§ EXERCISE REQUIREMENTS: Where does the word "name" appear in the entries below? Copy each line that holds it.

[Stored records]
■ ■ ■ ■ ■

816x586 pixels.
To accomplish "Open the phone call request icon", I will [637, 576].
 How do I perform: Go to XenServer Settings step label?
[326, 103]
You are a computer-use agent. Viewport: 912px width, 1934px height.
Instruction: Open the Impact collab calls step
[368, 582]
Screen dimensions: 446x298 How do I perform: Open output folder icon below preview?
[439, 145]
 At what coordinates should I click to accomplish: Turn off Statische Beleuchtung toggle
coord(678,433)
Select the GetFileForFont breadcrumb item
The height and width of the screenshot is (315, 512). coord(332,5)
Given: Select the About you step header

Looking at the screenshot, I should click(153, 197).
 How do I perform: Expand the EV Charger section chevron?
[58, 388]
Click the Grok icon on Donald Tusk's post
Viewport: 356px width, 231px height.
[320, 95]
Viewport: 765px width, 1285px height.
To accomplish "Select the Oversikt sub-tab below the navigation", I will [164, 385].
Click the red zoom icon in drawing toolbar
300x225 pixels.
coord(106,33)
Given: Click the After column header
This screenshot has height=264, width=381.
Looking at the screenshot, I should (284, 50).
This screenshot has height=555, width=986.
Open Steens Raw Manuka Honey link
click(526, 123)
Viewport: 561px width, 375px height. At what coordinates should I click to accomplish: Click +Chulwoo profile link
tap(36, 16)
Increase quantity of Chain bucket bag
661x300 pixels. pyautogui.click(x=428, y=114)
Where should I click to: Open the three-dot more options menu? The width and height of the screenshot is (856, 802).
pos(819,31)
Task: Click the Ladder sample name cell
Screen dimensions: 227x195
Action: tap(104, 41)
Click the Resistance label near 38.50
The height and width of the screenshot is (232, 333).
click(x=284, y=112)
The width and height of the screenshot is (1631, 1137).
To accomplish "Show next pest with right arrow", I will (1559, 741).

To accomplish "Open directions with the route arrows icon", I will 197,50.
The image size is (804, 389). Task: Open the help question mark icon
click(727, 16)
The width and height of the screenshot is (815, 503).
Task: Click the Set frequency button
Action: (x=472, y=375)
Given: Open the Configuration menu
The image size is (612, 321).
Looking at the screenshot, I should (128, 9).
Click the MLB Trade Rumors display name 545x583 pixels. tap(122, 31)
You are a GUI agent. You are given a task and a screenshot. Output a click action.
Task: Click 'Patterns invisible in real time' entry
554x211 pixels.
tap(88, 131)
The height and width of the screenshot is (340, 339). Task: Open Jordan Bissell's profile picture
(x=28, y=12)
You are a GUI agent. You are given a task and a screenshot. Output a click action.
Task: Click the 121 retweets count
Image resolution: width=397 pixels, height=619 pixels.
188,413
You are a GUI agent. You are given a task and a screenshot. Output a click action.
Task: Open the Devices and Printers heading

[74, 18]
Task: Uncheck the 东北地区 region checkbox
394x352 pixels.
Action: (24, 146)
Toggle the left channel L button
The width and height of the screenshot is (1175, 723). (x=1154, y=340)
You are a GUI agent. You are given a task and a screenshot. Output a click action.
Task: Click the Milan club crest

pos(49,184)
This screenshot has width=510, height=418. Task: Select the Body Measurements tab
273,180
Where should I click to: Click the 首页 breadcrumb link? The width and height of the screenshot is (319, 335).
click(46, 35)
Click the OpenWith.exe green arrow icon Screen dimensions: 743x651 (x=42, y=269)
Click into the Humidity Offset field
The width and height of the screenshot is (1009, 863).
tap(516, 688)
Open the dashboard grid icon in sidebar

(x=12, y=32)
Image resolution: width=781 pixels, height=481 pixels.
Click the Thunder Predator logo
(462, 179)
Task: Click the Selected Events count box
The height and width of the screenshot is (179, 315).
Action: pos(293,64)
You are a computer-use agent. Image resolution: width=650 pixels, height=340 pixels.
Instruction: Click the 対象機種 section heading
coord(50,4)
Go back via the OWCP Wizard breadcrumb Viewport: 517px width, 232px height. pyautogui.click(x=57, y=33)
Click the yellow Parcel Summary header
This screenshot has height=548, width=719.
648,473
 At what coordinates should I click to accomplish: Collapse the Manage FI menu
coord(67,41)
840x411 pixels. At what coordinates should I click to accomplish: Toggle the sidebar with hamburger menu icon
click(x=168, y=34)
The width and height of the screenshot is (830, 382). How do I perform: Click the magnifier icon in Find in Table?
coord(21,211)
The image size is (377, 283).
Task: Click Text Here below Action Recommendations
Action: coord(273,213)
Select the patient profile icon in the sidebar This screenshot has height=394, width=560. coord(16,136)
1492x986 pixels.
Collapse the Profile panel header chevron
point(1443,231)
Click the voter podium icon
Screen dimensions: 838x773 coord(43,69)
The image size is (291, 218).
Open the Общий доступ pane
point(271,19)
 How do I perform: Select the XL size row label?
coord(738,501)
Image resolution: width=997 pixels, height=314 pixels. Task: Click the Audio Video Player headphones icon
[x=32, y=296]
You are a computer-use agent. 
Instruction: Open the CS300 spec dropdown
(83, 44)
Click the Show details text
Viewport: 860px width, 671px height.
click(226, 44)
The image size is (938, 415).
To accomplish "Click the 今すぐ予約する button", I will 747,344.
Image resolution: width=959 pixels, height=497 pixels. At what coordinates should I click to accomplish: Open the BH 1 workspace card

■ ■ ■ ■ ■

§ EXERCISE SOLUTION:
Task: Click the Ladder sample name cell
Click the MLB Trade Rumors display name 545x583 pixels. tap(122, 31)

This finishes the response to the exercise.